On returning to Mexico, Paz participated in the founding of another magazine, Taller (Workshop), the name of which was attached to the writers of his generation, a group that includes authors such as Efrain Huerta, José Revueltas, and Rafael Solana. During the three years of the life of the magazine, events occurred that influenced Paz’s subsequent thought and work. The nonaggression pact of 1939 between Joseph Stalin and Adolf Hitler was, for many leftist militants, “un hecho que nos sacudió, nos dividió y que a algunos, nos abrió los ojos” (a fact that shook us up, divided us and that for some, opened our eyes), Paz recalls in Sombras de obras: Arte y literatura (1983, Shadows of Works: Art and Literature). He was among those driven to support Leon Trotsky, whose arrival in Mexico in flight from the persecution of Stalin permitted the understanding of many of his political positions in a direct manner, not distorted by the propaganda of his capitalist and Stalinist enemies.

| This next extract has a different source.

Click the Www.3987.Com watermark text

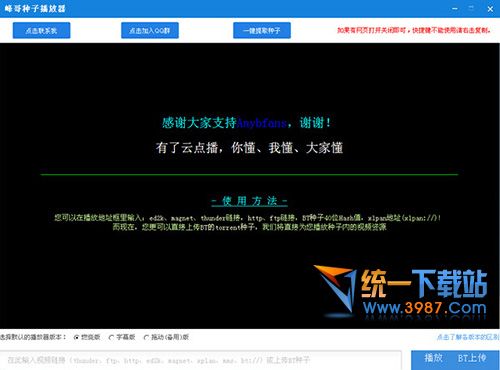pos(425,308)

As a result of the triumph of fascism in Spain, another important fact from those years was the arrival of thousands of Republican refugees, among whom were many artists, philosophers, intellectuals, and historians who lent an invaluable presence and liveliness to Mexican culture throughout the rest of the twentieth century. Their arrival is immediately perceptible in the composition of the editorial committee of Taller, which, beginning with the fifth issue, brought in such writers as Juan Gil-Albert, Antonio Sánchez-Barbudo, and Ramón Gaya. Furthermore, the teachings of the philosopher José Gaos, who was also a Spanish refugee, familiarized Paz with the work of Martin Heidegger and of Edmund Husserl.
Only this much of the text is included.